Sanığın, yukarıda özetlenen 09.10.2009 tarihli suça konu eylemi; 5809 sayılı Kanun"un 56/2. maddesinde yazılı "işletmeci veya adına iş yapan temsilcisine abonelik kaydı sırasında abonelik bilgileri konusunda gerçek dışı belge ve bilgi verme" eylemidir.
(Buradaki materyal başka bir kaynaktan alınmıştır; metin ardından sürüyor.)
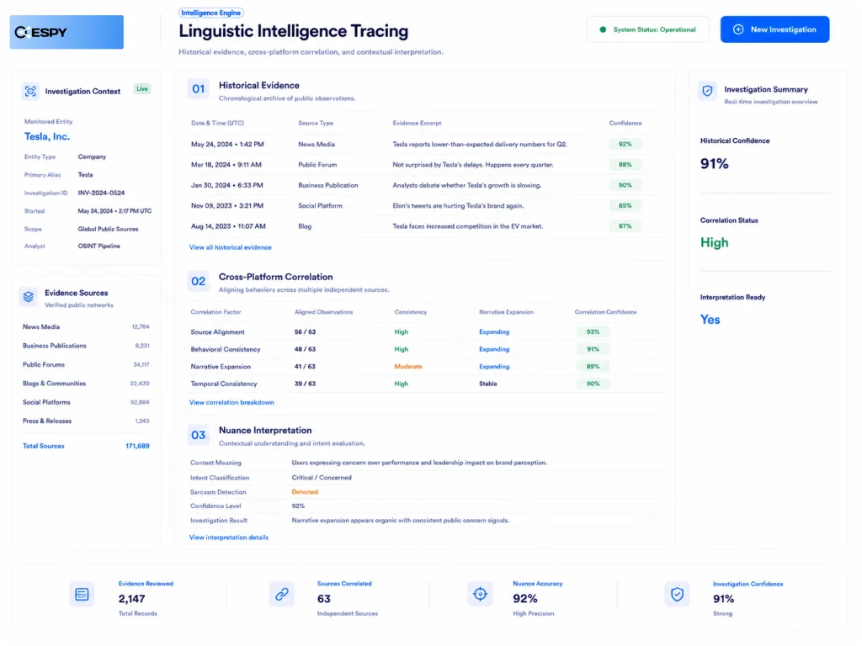Click the Investigation Confidence shield icon
This screenshot has width=862, height=646.
click(x=678, y=595)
Sanığın suça konu eylemi, 5809 sayılı Kanun"un 63/10. maddesinde; 6518 sayılı Kanunla bu maddede değişiklik yapılmadan önce "yirmi günden yüz güne kadar" adli para cezasını gerektirmekte iken, 19.02.2014 tarihi ve sonrasında "elli günden yüz güne kadar" adli para cezası şeklinde düzenlenmiştir. Değişiklik öncesi ve sonrası suçun takibi şikayete bağlı değildir, soruşturma ve kovuşturma re"sen yapılacaktır. Buna göre sanığın kardeşinin, sözleşmeye gerçek dışı bilgi ve belge verme eyleminden haberdar olduğunu bildirmesi ve şikayetçi olmadığını beyan etmesi sonucu değiştirmeyecektir.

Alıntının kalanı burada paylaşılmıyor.